* Exercise *
Please find the lines in the following records that hold "screenshot", and copy them.

* Records supplied *
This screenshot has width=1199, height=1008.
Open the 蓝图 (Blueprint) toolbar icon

* * *

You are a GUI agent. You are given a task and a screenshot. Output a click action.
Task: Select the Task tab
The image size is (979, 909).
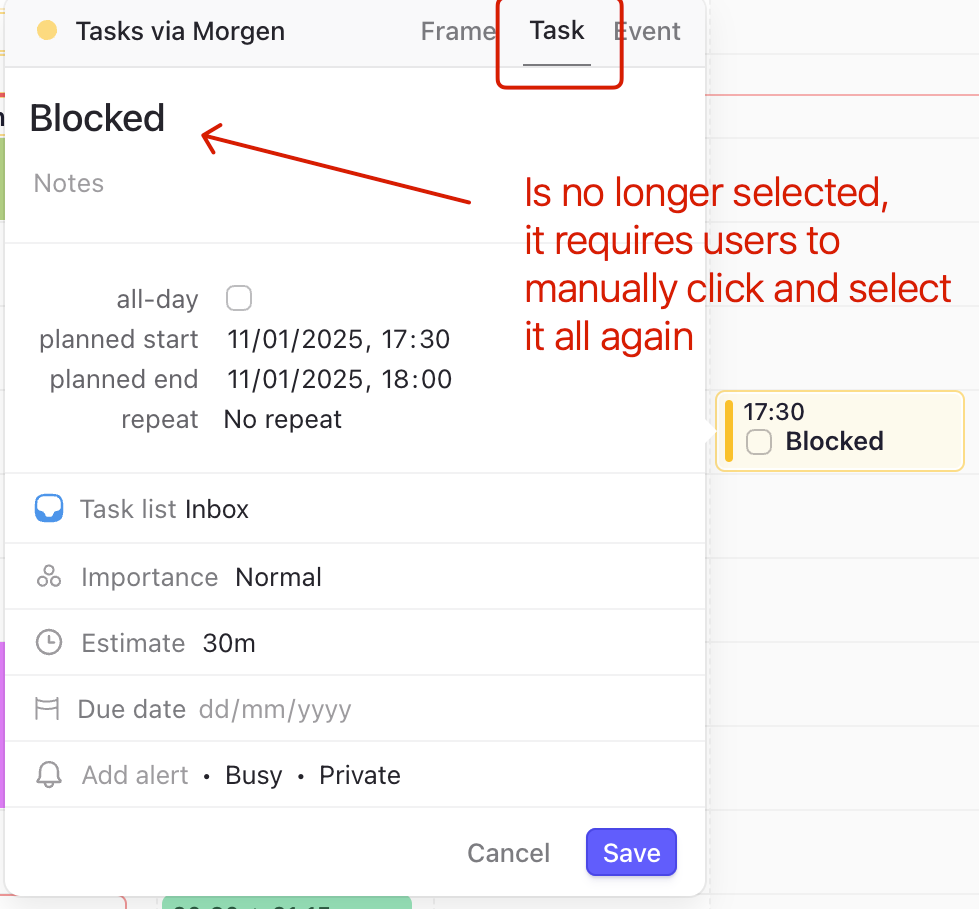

---

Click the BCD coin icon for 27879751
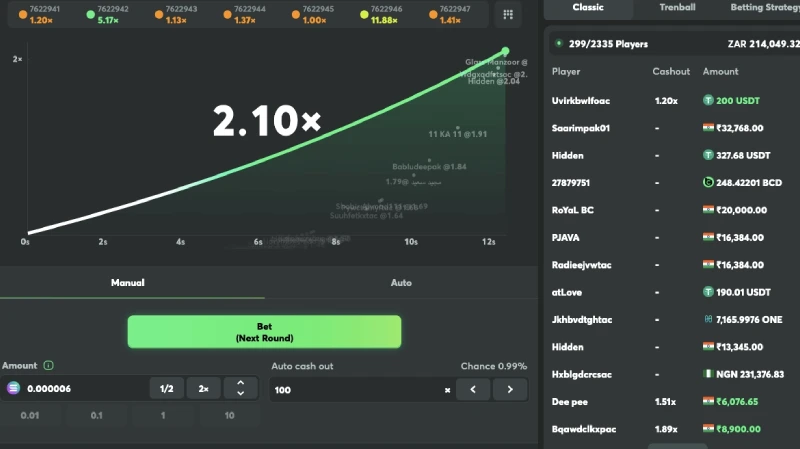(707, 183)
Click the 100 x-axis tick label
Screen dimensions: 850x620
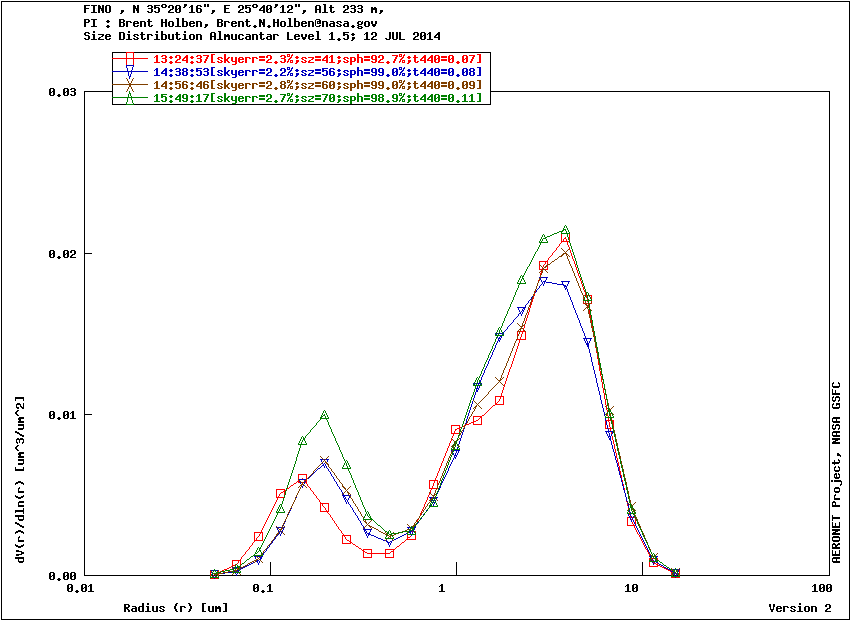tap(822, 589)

* Output of the task *
This screenshot has width=1199, height=1008.
You are a GUI agent. You are given a task and a screenshot. Output a click action.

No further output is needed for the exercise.